Tom Bull (our Head of Finance at HSF health plan) and I recently visited Spina Bifida Hydrocephalus Ireland (SBHI) to present a cheque for €13,500. This grant was to go towards one of their Applied Knowledge projects which is specifically oriented around developing a spina bifida hydrocephalus information app.
The conditions at hand:
Spina bifida is a condition affecting one in every 1000 children born each year in Ireland, being one of the highest rates in the world. Spina bifida is the most common neural tube defect (NTD), and is known for causing incomplete development of the spinal cord in the womb. The result of this is split vertebrae and a spinal cord and its coverings often protruding through a sack-like bulge on the back.
The results of these defects often lead to a life full of urological issues that impact the functioning of the kidney and bladder, and in some cases hydrocephalus also occurs. Hydrocephalus is a condition where there is too much cerebrospinal fluid in the brain, resulting in an enlarged head and pressure. Long term implications of this include learning disabilities, impaired speech, memory problems, vision problems and many more.

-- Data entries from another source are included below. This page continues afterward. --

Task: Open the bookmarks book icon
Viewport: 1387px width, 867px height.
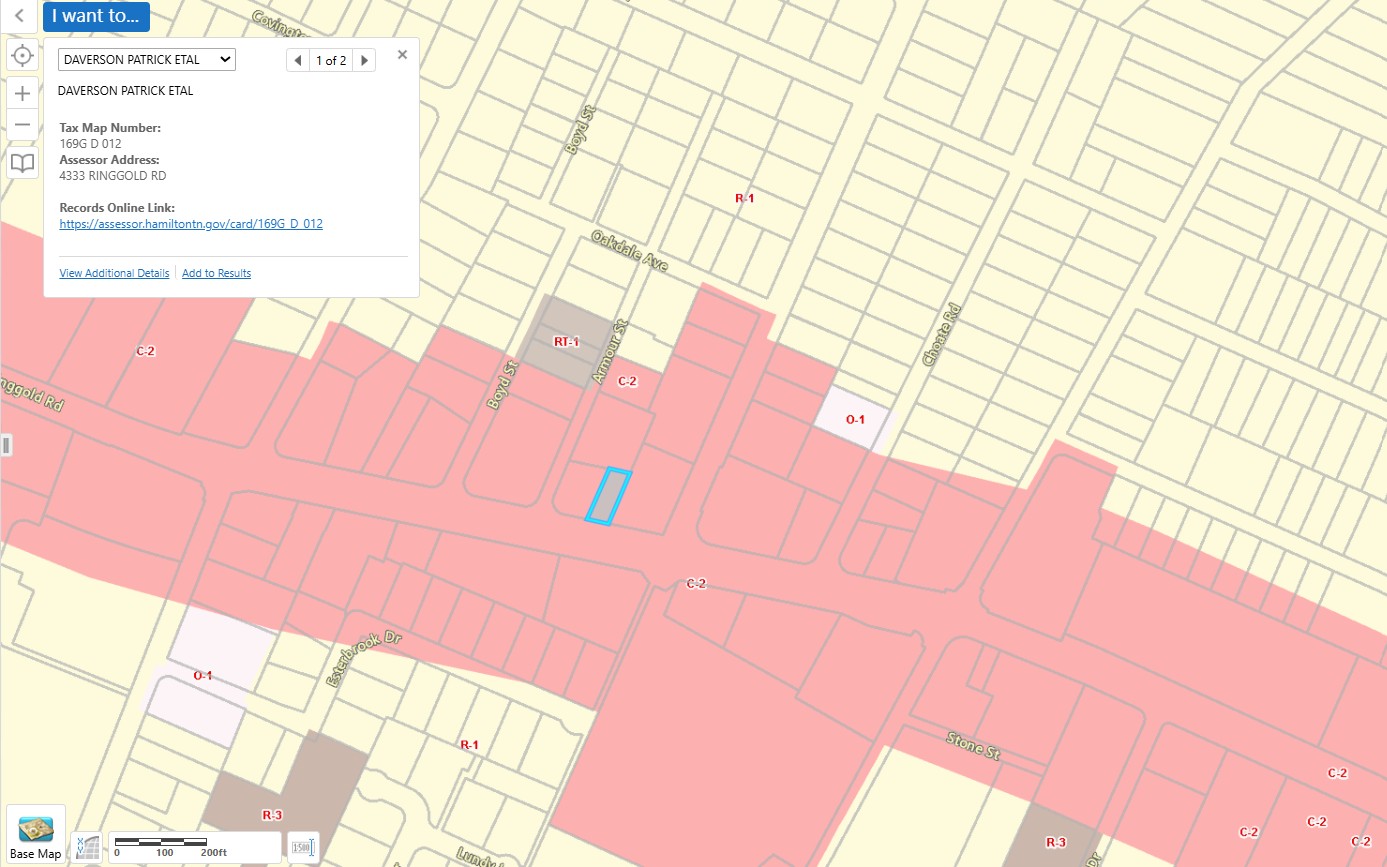Action: click(x=23, y=163)
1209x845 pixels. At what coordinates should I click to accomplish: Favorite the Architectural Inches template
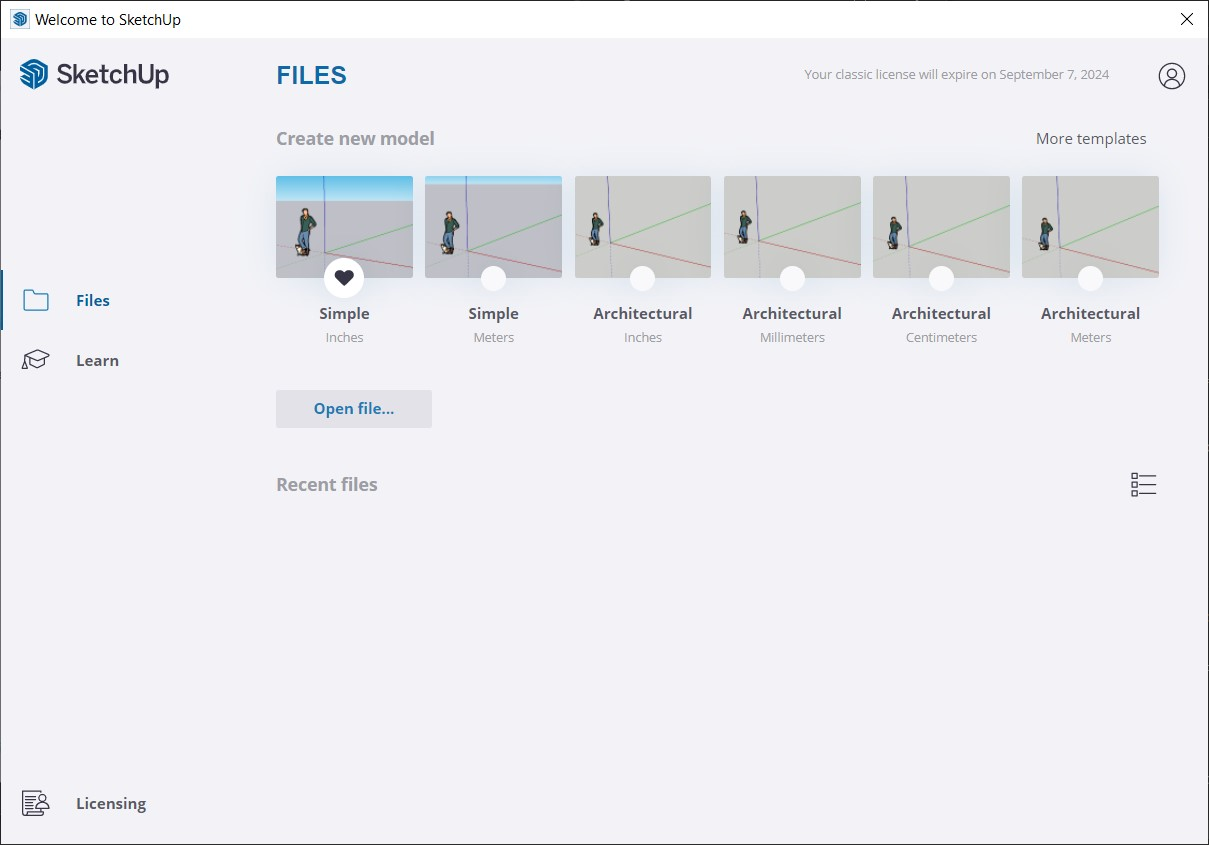tap(642, 278)
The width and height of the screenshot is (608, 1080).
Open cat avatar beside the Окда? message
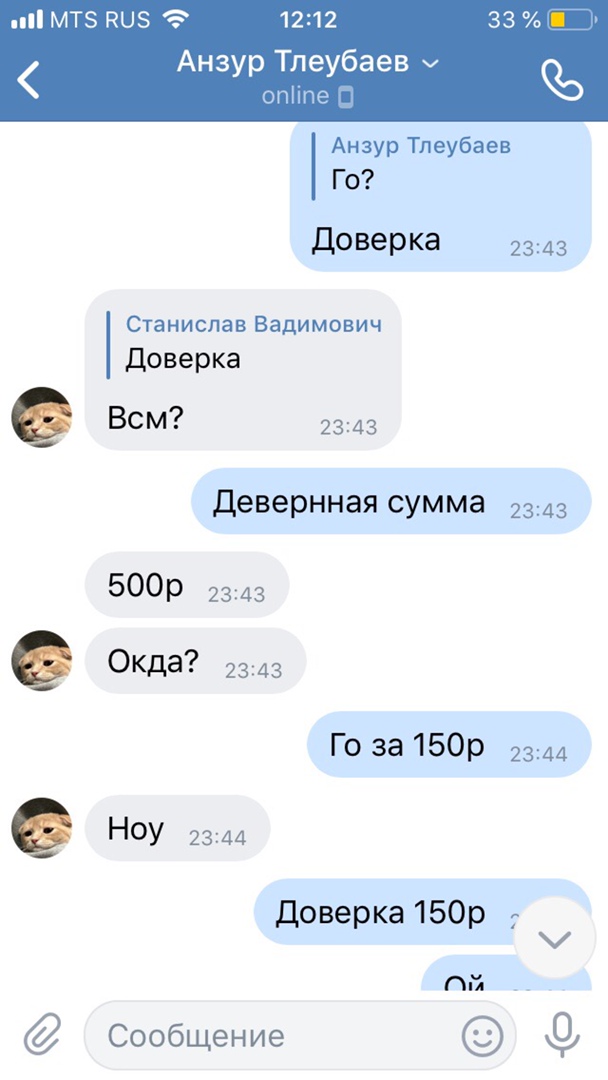[42, 660]
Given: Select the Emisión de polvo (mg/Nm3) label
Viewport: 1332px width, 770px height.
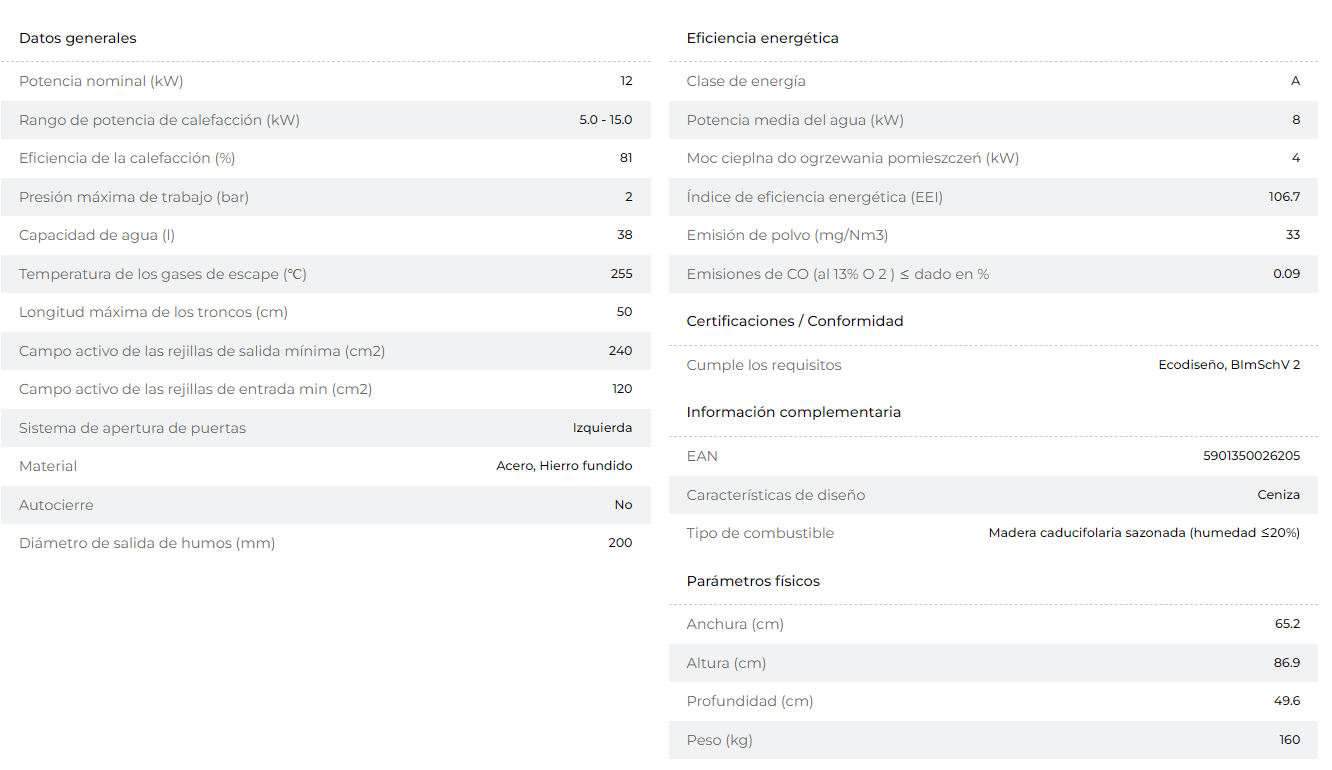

In 1968, a group of parents who had children with spina bifida and/or hydrocephalus came together to establish a voluntary organisation with the aim of highlighting awareness and providing support to families, individuals and carers affected by the condition. These efforts resulted in the formation of The Irish Association for Spina Bifida and Hydrocephalus (IASBAH), now known as Spina Bifida Hydrocephalus Ireland (SBHI).
The charity still practices in the traditional way paved by its original founders, particularly with respect to its members who remain the organisation’s most significant strength. Together they aim to foster an environment in which people with spina bifida and hydrocephalus can lead a fulfilling life through providing essential information, support and advice. Through providing these resources, as well as lobbying the government to improve its services, the overarching goal of the organisation is to work towards building a socially inclusive and equal society for those living with the condition.
The Hospital Saturday Fund is proud to be a supporter of SBHI, and is excited to see what the future holds for them and their mission towards enhancing the lives of those impacted by spina bifida and hydrocephalus.